Railway station in Thailand

Chiang Rak (สถานีรถไฟเชียงราก) is a railway station in the central Thailand, located in Khlong Nueng Sub-District, Khlong Luang District, Pathum Thani Province, outskirts Bangkok. The station will also serve the SRT Dark Red Line as part of the Northern Extension, scheduled to open in 2028.

It is a class 2 railway station 37.47 km from Hua Lamphong (Bangkok railway station). This station is served by the songthaew (Thai-style minibus) to Thammasat University Rangsit Campus, because it is the closest station to this higher education institution.

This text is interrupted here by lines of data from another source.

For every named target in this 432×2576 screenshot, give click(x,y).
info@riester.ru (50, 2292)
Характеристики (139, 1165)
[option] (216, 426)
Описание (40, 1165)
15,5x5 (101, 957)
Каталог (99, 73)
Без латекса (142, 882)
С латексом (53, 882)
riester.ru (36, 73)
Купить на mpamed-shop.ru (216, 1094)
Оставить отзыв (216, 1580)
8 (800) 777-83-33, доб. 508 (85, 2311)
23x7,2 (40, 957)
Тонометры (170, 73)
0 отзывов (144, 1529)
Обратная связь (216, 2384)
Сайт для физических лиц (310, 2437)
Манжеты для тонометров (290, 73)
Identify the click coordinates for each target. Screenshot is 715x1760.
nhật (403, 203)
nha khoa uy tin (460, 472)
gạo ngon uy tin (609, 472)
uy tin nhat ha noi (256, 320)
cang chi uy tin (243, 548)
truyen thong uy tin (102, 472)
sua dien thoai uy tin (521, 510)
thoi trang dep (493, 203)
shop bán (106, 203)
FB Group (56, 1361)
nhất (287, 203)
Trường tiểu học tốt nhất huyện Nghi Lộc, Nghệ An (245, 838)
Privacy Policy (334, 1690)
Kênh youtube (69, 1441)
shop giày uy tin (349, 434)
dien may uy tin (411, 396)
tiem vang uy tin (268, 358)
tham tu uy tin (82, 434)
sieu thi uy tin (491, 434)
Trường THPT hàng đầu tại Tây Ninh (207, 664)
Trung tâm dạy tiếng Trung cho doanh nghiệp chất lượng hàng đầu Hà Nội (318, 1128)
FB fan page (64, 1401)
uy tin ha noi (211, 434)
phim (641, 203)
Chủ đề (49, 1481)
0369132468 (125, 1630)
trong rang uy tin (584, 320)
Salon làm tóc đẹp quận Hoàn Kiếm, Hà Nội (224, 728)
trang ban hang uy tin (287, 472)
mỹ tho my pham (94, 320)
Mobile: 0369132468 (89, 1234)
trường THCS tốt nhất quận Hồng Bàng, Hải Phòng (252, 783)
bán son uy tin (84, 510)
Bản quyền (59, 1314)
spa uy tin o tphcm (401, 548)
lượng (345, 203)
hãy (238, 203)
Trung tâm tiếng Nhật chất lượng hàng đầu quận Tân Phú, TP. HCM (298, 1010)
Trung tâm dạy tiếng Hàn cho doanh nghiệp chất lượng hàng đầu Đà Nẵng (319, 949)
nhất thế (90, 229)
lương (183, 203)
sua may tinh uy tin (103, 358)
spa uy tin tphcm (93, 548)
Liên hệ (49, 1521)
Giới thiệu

Its name "Chiang Rak" comes from its location that was called "Chiang Rak", which is an area in the north of Pathum Thani adjacent to the southern part of Ayutthaya as far as reaching Sing Buri. In the past it was an extensive plain, covering 38,000 rai called "Thung Chiang Rak" (ทุ่งเชียงราก). The word "Chiang Rak" is derived from the fact that in the past it was a place where elephants dragged logs through, locals therefore popularly called "Chang Lak" (ช้างลาก). Later, distorted as Chiang Rak.

The area near the station is also the location of the tenth milestone of Khlong Prem Prachakon, the khlong that was canalized in the reign of King Chulalongkorn (Rama V) from Bangkok to Ayutthaya.

The station was upgraded in 1998 as Thammasat University Rangsit Campus was selected as one of the venues for the 13th Asian Games in the same year. The distinguishing feature of the station is applied Thai-style building complex and A-shaped gables designed in harmony with the logo of the 13th Asian Games.